Self-Hypnosis Reduces Anxiety During Breast Biopsy

Oncology NEWS International Vol 16 No 1, Volume 16, Issue 1

A mind-body technique known as self-hypnotic relaxation performed during certain medical procedures significantly reduces pain, anxiety, drug use, and complications.

BOSTON—A mind-body technique known as self-hypnotic relaxation performed during certain medical procedures significantly reduces pain, anxiety, drug use, and complications, Elvira V. Lang, MD, of Harvard Medical School and Beth Israel Deaconess Medical Center, Boston, said in her keynote address at the Society for Integrative Oncology's Third International Conference.

Even though general anesthesia is usually not required for minimally invasive procedures, patients can still experience some level of discomfort. Most physicians rely on IV narcotics and sedatives to manage pain and anxiety. However, side effects may occur with oversedation. An approach that reduces the discomfort without relying on IV drugs is needed.

In two randomized trials, the scientists compared the pain and anxiety of patients who received guidance in self-hypnotic relaxation on the procedure table with patients who received standard care (IV narcotics and sedatives).

First Randomized Trial

The first randomized trial, published in The Lancet (355:1486-1490, 2000), included 241 patients undergoing procedures that involved placing catheters and/or devices such as balloons through small skin openings into the blood vessels or kidneys for diagnosis or relief of blockages. The patients were divided into three treatment groups: standard IV sedation drugs (70 patients), "structured attention or empathy" (80 patients), and "self-hypnotic relaxation or hypnosis" (82 patients). All the treatments were done during surgery, and the patients were free to request pain medicine.

In the standard-care group, the nurses attended to the patients according to hospital practices and did their best to comfort them. The care providers in the structured attention group had been previously trained to follow eight key behaviors standardized in a treatment manual, including listening atten-tively;avoiding negative suggestions (Don't say "How bad is your pain?" rather "What are you experiencing?"); providing the perception of control ("Let us know at any time what we can do for you"); swiftly responding to patients' requests; and encouraging patients by commenting on something they do well ("Thanks for lying so still because that helps us go forward with the procedure").

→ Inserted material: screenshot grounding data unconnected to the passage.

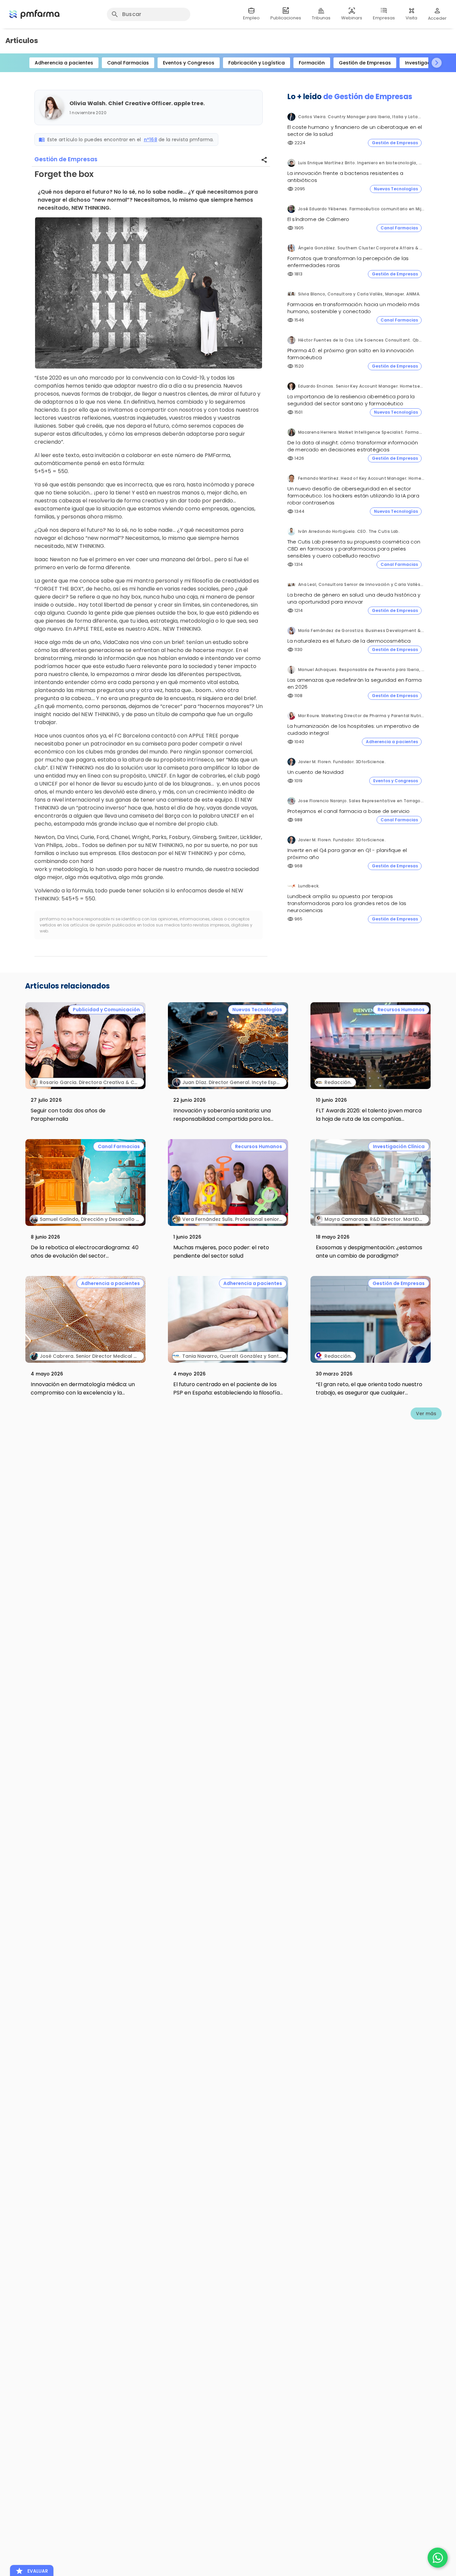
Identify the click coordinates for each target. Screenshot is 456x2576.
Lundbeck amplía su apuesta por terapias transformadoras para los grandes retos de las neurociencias (346, 903)
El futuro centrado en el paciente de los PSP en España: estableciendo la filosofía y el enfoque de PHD (226, 1392)
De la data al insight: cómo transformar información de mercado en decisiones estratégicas (352, 446)
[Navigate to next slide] (437, 63)
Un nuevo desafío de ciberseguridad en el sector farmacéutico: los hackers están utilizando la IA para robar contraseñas (353, 495)
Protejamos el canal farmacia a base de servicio (348, 811)
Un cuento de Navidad (315, 772)
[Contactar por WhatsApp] (438, 2558)
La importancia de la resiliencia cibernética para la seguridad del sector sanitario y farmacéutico (351, 400)
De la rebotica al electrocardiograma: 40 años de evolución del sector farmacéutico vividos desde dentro (85, 1256)
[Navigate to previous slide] (19, 63)
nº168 (150, 139)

Patients in the hypnosis group received all of the attention received by the empathy group and in addition were read a standardized hypnotic induction script. Using this script, patients are instructed to roll their eyes upwards, close their eyes, breathe deeply, and concentrate on a sensation of floating. They are guided to imagine a safe and comfortable place and are then prompted at various times to describe how they're feeling. If they're in pain or anxious, the care provider guides them to return to a favorite, comfortable spot, or to add coolness to the pain, or to focus on another part of their body.

During the procedure, the patients were asked every 15 minutes to evaluate their level of pain and anxiety on a scale of 0 to 10. The results showed that the pain increased with time in the standard group, and to a lesser degree in the empathy group, but remained constant over time in the hypnosis group. Anxiety decreased in all three groups, but the degree of decrease for the hypnosis group was significantly greater than for the standard-care patients.

Patients in the standard group received twice as many drugs as the other two groups. The average procedure time for the hypnosis group was significantly shorter than for the standard group (61 minutes vs 78 minutes) with the empathy group in between (67 minutes). In addition, a cost analysis found that the cost of standard care was $638 per patient vs $300 for the hypnosis group.

Breast Biopsy Study

The second randomized trial (Pain 126:155-164, 2006) tested the same interventions with 236 women undergoing large core needle breast biopsy. Again, patients were divided into three treatment groups and asked to rate their level of pain and anxiety at 10-minute intervals on a scale of 1 to 10.

The researchers found that anxiety increased significantly in the standard-care group, did not change in the empathy group, and decreased significantly in the hypnosis group. Pain increased significantly in all three groups, though less steeply with hypnosis and empathy than with standard care. There were no significant differences in side effects or time for the procedure. "This is a very stressful procedure for most women," Dr. Lang said. "But, within a few minutes, you can make a very big difference for these women, and you have given them a technique they can use on their own."

Dr. Lang is leading another randomized trial using relaxation therapy. This time the three treatments will be tested on patients who had catheters inserted into the blood vessels of either benign uterine tumors or malignant liver tumors to block the tumor's blood supply. Another group of patients in the trial had radiofrequency probes inserted directly into their tumors to destroy them by heat. In a preliminary analysis, Dr. Lang found that hypnosis significantly reduced pain, anxiety, drug use, and complications.